WORK TO BE COMPLETED: Repeat precisely the span of lines below that opens with the line containing "You are a GUI" and closes with the line containing "Task: Overwrite existing", both included.

____

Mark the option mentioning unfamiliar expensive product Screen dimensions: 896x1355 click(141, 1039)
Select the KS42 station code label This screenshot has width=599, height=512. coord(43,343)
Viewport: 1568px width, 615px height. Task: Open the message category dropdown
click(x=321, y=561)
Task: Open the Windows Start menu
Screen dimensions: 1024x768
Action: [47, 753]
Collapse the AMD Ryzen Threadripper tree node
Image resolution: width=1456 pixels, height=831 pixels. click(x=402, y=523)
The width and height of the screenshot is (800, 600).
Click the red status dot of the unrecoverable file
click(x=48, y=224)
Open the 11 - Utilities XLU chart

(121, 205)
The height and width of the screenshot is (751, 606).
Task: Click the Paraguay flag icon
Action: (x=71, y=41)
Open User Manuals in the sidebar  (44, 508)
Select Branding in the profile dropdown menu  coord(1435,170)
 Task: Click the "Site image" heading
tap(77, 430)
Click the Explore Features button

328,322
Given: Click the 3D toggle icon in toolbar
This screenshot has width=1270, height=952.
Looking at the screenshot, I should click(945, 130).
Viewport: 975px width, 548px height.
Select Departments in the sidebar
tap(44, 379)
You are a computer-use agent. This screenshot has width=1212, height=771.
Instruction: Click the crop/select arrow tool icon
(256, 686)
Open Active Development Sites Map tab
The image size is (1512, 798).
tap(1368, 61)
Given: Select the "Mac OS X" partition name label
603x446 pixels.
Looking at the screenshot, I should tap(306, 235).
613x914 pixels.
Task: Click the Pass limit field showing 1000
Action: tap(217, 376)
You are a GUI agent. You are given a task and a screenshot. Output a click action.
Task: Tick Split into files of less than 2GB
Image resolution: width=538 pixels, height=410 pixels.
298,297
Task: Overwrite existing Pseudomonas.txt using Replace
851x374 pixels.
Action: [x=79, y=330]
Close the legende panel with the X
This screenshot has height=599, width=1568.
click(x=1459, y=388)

____

OUTPUT OF THE TASK:
You are a GUI agent. You are given a task and a screenshot. Output a click action.
Task: Tick Split into files of less than 2GB
Image resolution: width=538 pixels, height=410 pixels.
298,297
Task: Overwrite existing Pseudomonas.txt using Replace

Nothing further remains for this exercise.